##### MATERIAL SHOWN

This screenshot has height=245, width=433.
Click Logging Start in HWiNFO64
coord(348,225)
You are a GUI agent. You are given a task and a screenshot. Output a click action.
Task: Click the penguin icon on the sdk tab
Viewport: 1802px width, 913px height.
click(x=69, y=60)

##########

Copy the rows above again with "penguin" switched to "gear" and everything else left the same.

This screenshot has height=245, width=433.
Click Logging Start in HWiNFO64
coord(348,225)
You are a GUI agent. You are given a task and a screenshot. Output a click action.
Task: Click the gear icon on the sdk tab
Viewport: 1802px width, 913px height.
click(x=69, y=60)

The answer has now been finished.